◆ Quoted passage:

In the run-up to the Guildhall School’s first chamber music festival, cello professor Ursula Smith reflects on the mutual benefits of its unique approach


Ursula Smith

Ten days to go before the start of our inaugural chamber music festival at the Guildhall School of Music & Drama. It has already been heartening to see how many seasoned professionals from our staff are willing to give their time and energy so freely in collaborations with students.

Most groups in the student/staff combinations have now begun the rehearsal process. We have tried to make a compromise between the real world, where at many festivals you have a very brief rehearsal period before concerts and the more cloistered atmosphere of a music conservatory, where student groups often spend a whole semester preparing a single work.

For me it is refreshing to see students’ instinctive reactions to pieces that they are often encountering for the very first time. My reactions to certain repertoire have different concert and professional encounters almost embedded into the score, so it is wonderful to have this injection of freshness and new energy from my younger colleagues.

Of course, you have to navigate the boundaries of gaps in experience, but the learning process is enhanced in my opinion by the directness of playing alongside each other. Certain things can be clarified simply by osmosis. The physical gestures of playing can sometimes make things simpler and clearer than words. We have taken a lot of care to match repertoire to different individual students, so that the students feel stretched but not overwhelmed.

◆ Instructions:
1. In the Guildhall festival piece, how many days remain before the festival begins?
2. Using the Guildhall festival piece, decide whether each statement agrees with it. Answer yes or no and quote the deciding words. (a) Most of the student/staff groups have started rehearsing. (b) Student groups at a conservatory often spend a whole year preparing a single work. (c) Care was taken to match repertoire to individual students.
3. Pick up the Guildhall festival piece after its final sentence and keep writing in the same voice.

Lines of data:
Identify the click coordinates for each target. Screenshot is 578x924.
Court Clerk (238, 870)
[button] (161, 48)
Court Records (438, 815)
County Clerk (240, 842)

◆ Response list:
1. Ten days.

2.
(a) Yes: "Most groups in the student/staff combinations have now begun the rehearsal process."
(b) No: "student groups often spend a whole semester preparing a single work."
(c) Yes: "We have taken a lot of care to match repertoire to different individual students"

3.
In the festival, we will have both student groups, who have rehearsed long term over the course of the academic year and student/ staff collaborations, rehearsing and playing, in the shorter term close to the festival.

Postgrad viola fellow Henrietta Hill says: ‘The piano quartet in which I’m involved is playing Brahms’ Piano Quartet in G minor on Sunday 8 July at noon, and has been mentored and coached by faculty members who include Richard Lester and Krysia Osostowicz over the year. It is amazing (and a bit daunting!) for me to then be given an opportunity to play with both of them for Fauré’s Piano Quartet No.2 in G minor the day before.

‘What I love about chamber music, is that you are always learning from your colleagues. Rehearsing with Richard and Krysia who are musicians I really look up to, has really stretched me. They have really lived and explored this music to its fullest extent, and I feel incredibly lucky to be a part of the group and to learn from them. I’m really looking forward to our next rehearsal!’

Postgraduate violinist Ionel Manciu is also enthusiastic about the insights gained by switching from a coaching environment to playing side-by-side:

‘The directness of hearing vast experience right next to you, and all the tiny details of playing that make a performance work from the inside, gives an immediate boost to your playing and understanding.

‘Also the energy they generate on stage and what you hear up close, is something you cannot fully understand from a distance as an audience member.’

I think this quote sums up the value of these collaborations: an experience which cannot be duplicated in coaching sessions. We hope this festival will become a regular part of our academic year, and attract chamber music enthusiasts from far and wide. We have lectures (on style in Brahms), masterclasses with, among others, David Waterman of the Endellion Quartet (Sunday 8 July) and a wide range of concerts on all days. Many events are free and we hope that the broad range of activities will in turn attract a broader audience base.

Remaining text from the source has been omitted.